This repository provides a sandbox environment for experimenting with Apache Flink and Apache Kafka. It includes Docker configurations for setting up Kafka and Flink clusters, along with Java code samples for Kafka administration, data producing, and Flink job execution.

Apache Flink

  • Apache Flink is a distributed data processing system for stateful computations over unbounded and bounded data streams.

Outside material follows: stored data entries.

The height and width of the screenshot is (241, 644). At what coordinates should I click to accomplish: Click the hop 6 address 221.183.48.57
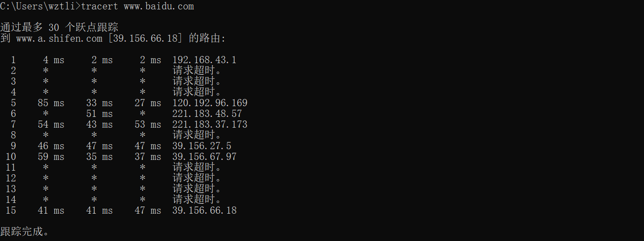[x=207, y=114]
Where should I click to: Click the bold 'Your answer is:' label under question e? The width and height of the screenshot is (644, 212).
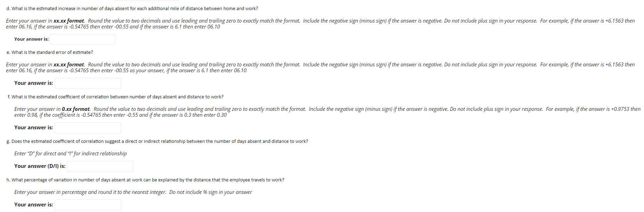[x=33, y=83]
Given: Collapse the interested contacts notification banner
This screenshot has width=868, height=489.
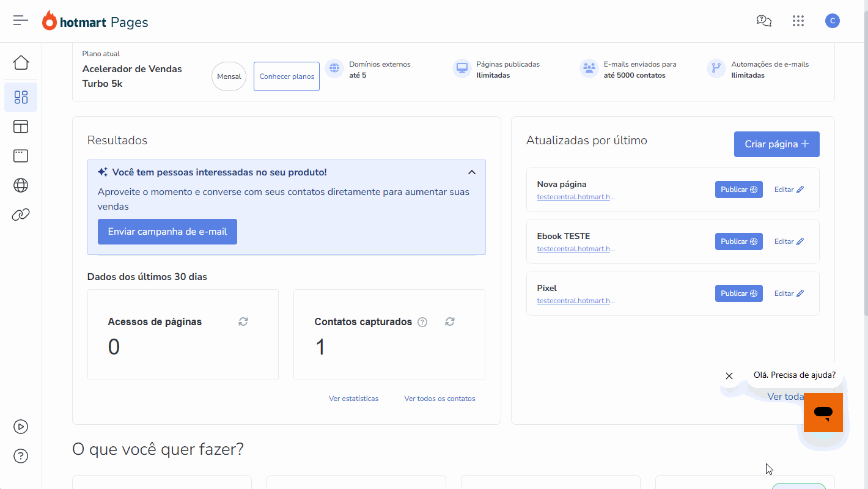Looking at the screenshot, I should pyautogui.click(x=471, y=172).
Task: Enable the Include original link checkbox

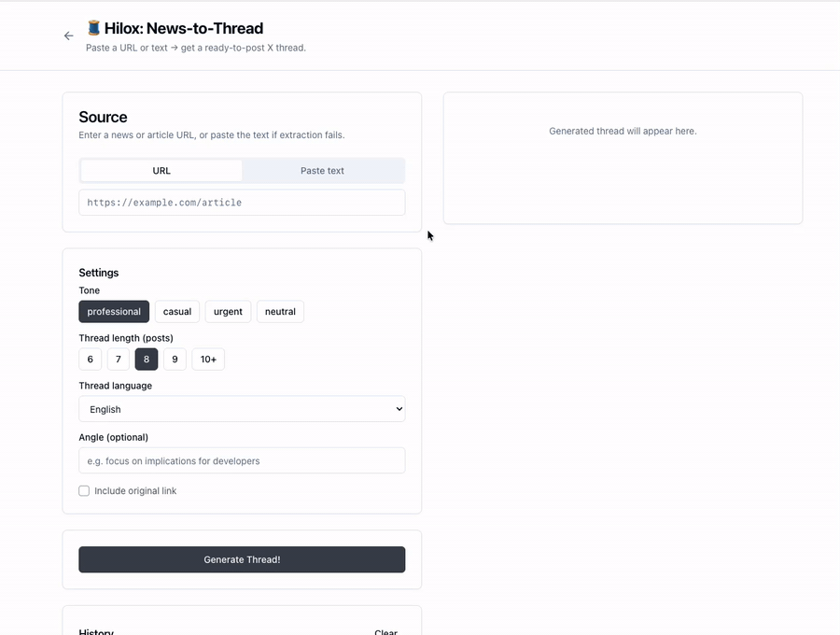Action: pyautogui.click(x=84, y=490)
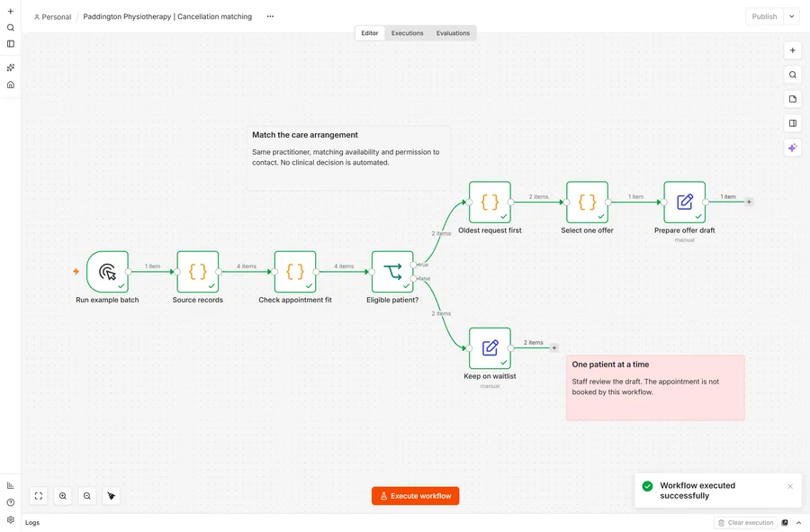Click the zoom to fit canvas icon
810x532 pixels.
pos(39,496)
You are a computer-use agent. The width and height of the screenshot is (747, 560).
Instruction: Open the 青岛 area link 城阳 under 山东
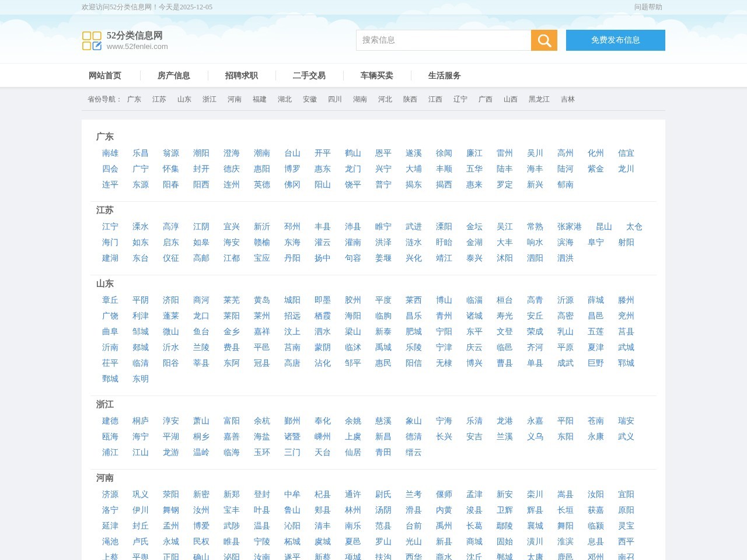click(292, 300)
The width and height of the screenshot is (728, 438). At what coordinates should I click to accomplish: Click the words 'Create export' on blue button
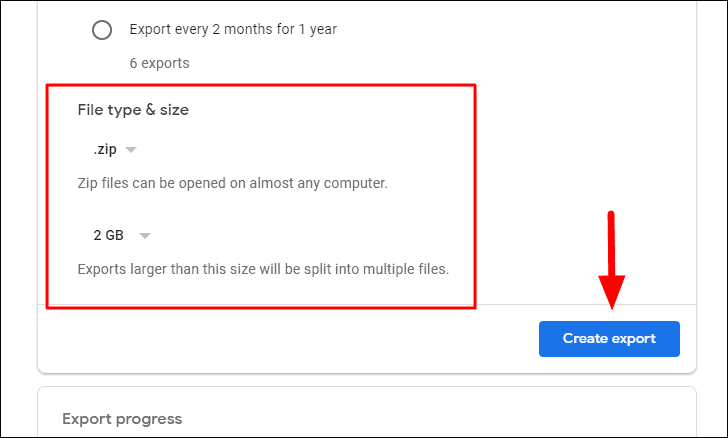pyautogui.click(x=609, y=339)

  • Flink operates in a distributed computing environment and consists of a cluster of nodes. Each cluster is composed of a JobManager and one or more TaskManagers:

    • JobManager: Controls the execution of jobs, allocates tasks to TaskManagers, coordinates checkpoints, and handles failures and recovery. It acts as the master node in the Flink cluster.

    • TaskManager: Executes tasks (sub-parts of a job), maintains buffers for data exchange between tasks, and reports status updates back to the JobManager. Each TaskManager can execute multiple tasks concurrently, depending on the available resources.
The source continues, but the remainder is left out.